Given passage
-- begin --
We use a CacheDataset to capture the training pairs and accelerate the training process. The MedNISTDataset provides pairs of “noisy” and “original” images. For demonstration purposes, we treat this as an image restoration problem: the “noisy” image is a degraded version of the “original” reference image (e.g., due to simulated movement or noise). The goal is to restore the noisy image to match the original image.

train_ds = CacheDataset(data=training_datadict[:1000], transform=train_transforms, cache_rate=1.0, num_workers=0)
train_loader = DataLoader(train_ds, batch_size=16, shuffle=True, num_workers=0)
Loading dataset: 100%|██████████| 1000/1000 [00:00<00:00, 1423.62it/s]

Model and Training

Now, let’s initialize the Restormer model and train it to restore the noisy images. Since this is just a tutorial, we will initialize a small Restormer model with a small size configuration for quick experimentation:

  • dim=32: the embedding dimension (feature width) at the first stage.
  • num_blocks=[2, 2]: 2 encoder and 2 decoder blocks.
  • num_heads=[2, 2]: 2 attention heads at each stage.
  • refinement=1: 1 refinement block at the bottleneck.

When training image restoration models, common regression losses include MSELoss, PSNRLoss, and SSIMLoss. Here, we use SSIMLoss because it encourages the model to focus on matching the structural similarity (shape and details) of the hands, rather than just restoring absolute pixel values.

import torch 
torch.cuda.empty_cache()
torch.cuda.reset_peak_memory_stats()
if torch.cuda.is_available():
    device = torch.device("cuda:0")
elif torch.backends.mps.is_available():
    device = torch.device("mps")
else:
    device = torch.device("cpu")

model = Restormer(
    spatial_dims=2,
    in_channels=1,
    out_channels=1,
    dim=32,
    num_blocks=[2, 2],
    heads=[2, 2],
    num_refinement_blocks=1,
).to(device)
image_loss = SSIMLoss(spatial_dims=2, data_range=1.0)
optimizer = torch.optim.Adam(model.parameters(), 1e-5)
-- end --
Direction 1
Which loss function does the Restormer tutorial use to train the model?
Direction 2
Does each of statements (a)–(c) agree with the Restormer tutorial? Answer yes or no for each, quoting the words of the tutorial that decide it.
(a) Only the first 1000 entries of the training data go into the dataset.
(b) The data loader draws batches of 32 images.
(c) The small model uses 2 attention heads at each stage.
Direction 3
Can you resume the Restormer tutorial from the point where it stops?
The listing is separate material and has no connection to the Restormer tutorial.

Entries provided
-- begin --
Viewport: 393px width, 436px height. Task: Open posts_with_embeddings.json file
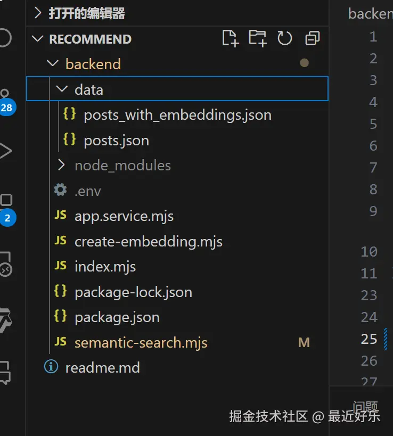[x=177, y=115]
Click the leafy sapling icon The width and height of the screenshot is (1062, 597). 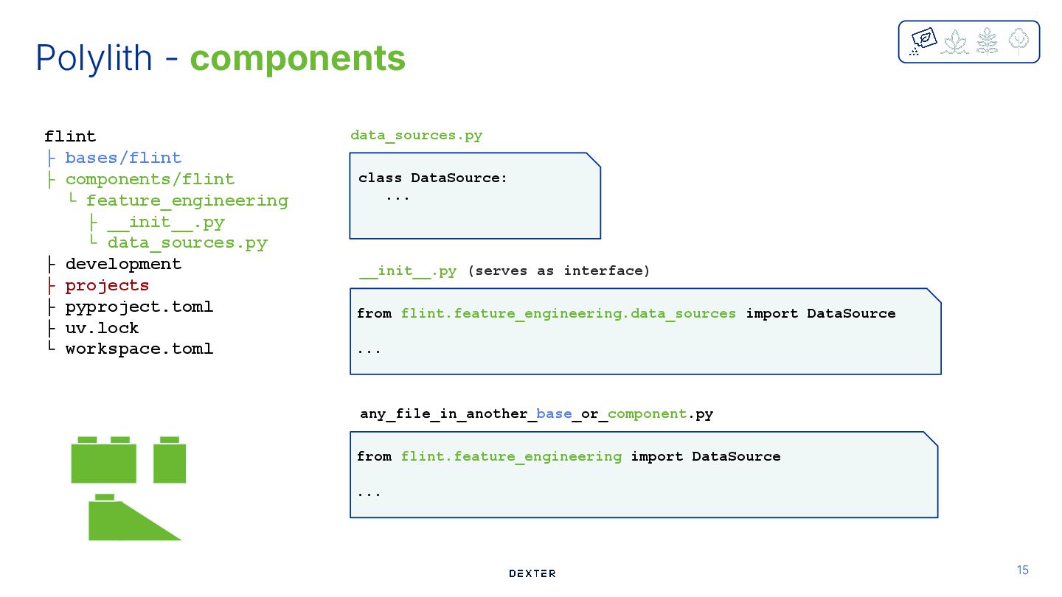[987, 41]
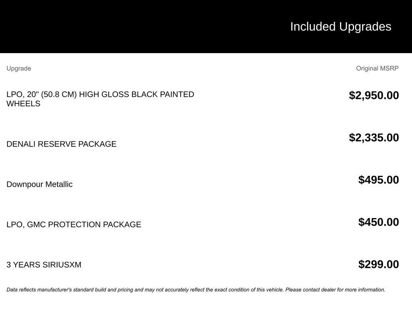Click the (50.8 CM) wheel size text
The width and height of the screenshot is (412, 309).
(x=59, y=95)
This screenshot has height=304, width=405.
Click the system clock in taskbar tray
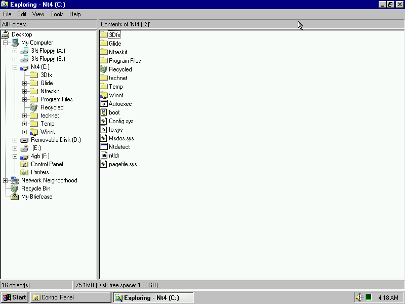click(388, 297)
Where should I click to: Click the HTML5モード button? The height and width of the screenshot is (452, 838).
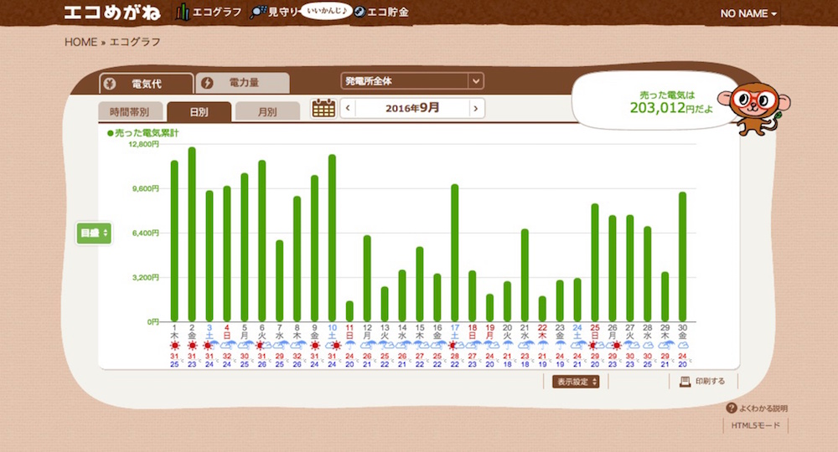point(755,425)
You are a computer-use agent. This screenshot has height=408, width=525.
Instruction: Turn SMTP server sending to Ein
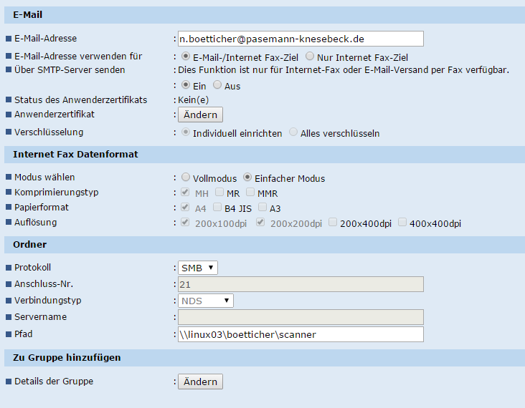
-- end --
Task answer 1
SSIMLoss.

Task answer 2
(a) Yes: "data=training_datadict[:1000]".
(b) No: "batch_size=16".
(c) Yes: "2 attention heads at each stage."

Task answer 3
The training loops

import time

max_epochs = 50
epoch_loss_values = []
epoch_times = []  # NEW

for epoch in range(max_epochs):
    epoch_start_time = time.time()  # NEW

    model.train()
    epoch_loss, step = 0, 0

    for batch_data in train_loader:
        step += 1
        optimizer.zero_grad()

        noisy = batch_data["noisy_hand"].to(device)
        original = batch_data["original_hand"].to(device)

        pred_image = model(noisy)
        pred_image = torch.sigmoid(pred_image)

        loss = image_loss(input=pred_image, target=original)
        loss.backward()
        optimizer.step()

        current_loss = loss.item()
        epoch_loss += current_loss

    epoch_loss /= step
    epoch_loss_values.append(epoch_loss)

    # TIME CALCULATION
    epoch_time = time.time() - epoch_start_time
    epoch_times.append(epoch_time)

    # PRINT
    print({
        "Epoch": epoch + 1,
        "Avg Epoch Loss": f"{epoch_loss:.4f}",
        "Epoch Time (s)": f"{epoch_time:.2f}"
    })


# FINAL STATS
mean_time = np.mean(epoch_times)
std_time = np.std(epoch_times)

print(f"\nAverage epoch time: {mean_time:.2f} ± {std_time:.2f} seconds")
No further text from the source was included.